Em 2021, quando esteve na Floresta Nacional do Tapajós – nas proximidades de Santarém, onde realizou boa parte de suas pesquisas –, Gatti postou uma foto no Twitter ao lado de uma samaúma, a gigantesca árvore amazônica capaz de chegar até 70 metros de altura. “O que eu disse lá foi o seguinte: eu sou natureza, todos somos natureza, e quem destrói a natureza está se desumanizando, se autodestruindo. É um resumo do que eu penso sobre a vida e o mundo.”

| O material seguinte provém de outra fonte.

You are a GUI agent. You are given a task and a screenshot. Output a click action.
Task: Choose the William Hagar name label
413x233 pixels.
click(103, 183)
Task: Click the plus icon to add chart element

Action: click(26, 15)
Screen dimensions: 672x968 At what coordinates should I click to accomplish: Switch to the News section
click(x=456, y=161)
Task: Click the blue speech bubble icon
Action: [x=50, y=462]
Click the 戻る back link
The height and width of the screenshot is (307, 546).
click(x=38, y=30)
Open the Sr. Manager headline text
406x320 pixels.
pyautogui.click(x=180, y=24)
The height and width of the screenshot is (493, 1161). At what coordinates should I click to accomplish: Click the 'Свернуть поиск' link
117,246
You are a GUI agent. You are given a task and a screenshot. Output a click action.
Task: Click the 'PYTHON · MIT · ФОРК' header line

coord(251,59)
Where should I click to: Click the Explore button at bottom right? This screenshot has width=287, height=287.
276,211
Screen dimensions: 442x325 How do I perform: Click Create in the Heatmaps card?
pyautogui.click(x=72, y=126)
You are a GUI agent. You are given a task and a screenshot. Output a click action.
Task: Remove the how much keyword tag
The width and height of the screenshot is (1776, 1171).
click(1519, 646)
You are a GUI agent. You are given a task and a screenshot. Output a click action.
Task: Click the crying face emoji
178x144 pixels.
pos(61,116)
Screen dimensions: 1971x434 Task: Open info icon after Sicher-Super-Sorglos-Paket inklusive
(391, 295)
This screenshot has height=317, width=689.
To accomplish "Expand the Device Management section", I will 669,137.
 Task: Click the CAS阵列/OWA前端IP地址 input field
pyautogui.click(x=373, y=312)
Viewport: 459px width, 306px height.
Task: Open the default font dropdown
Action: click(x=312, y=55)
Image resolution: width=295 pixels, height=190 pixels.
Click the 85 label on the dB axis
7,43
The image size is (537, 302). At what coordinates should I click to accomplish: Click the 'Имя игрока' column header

Ela conta que na primeira vez que foi à Amazônia, no início dos anos 2000, coletou várias sementes. “Tem árvores da Amazônia cuja semente está dentro de uma carapaça e, se não tiver um bichinho roedor para abrir a carapaça, aquela planta irá se extinguir.” Vidrada com as sementes, Gatti levou várias para sua casa em São José dos Campos. Cuidou bem das sementes, regando-as com frequência, mas nenhuma germinou. “Quando voltei à Amazônia, no ano seguinte, me deparei até com uma semente brotando em teia de aranha. Entendeu? Aquele ecossistema é extremamente complexo. Tem aquela umidade, aquelas folhas mortas sobre aquele solo, com aqueles microrganismos e aquela condição de sombra. É assim que tudo sobrevive ali. Se você tirar de lá, não tem vida.”


[1] Os coautores do estudo são Luana Basso, John Miller, Manuel Gloor, Lucas Gatti Domingues, Henrique Cassol, Graciela Tejada, Luiz Aragão, Carlos Nobre, Wouter Peters, Luciano Marani, Egidio Arai, Alber Sanches, Sergio Corrêa, Liana Anderson, Celso von Randow, Caio Correia, Stephane Crispim e Raiane Neves.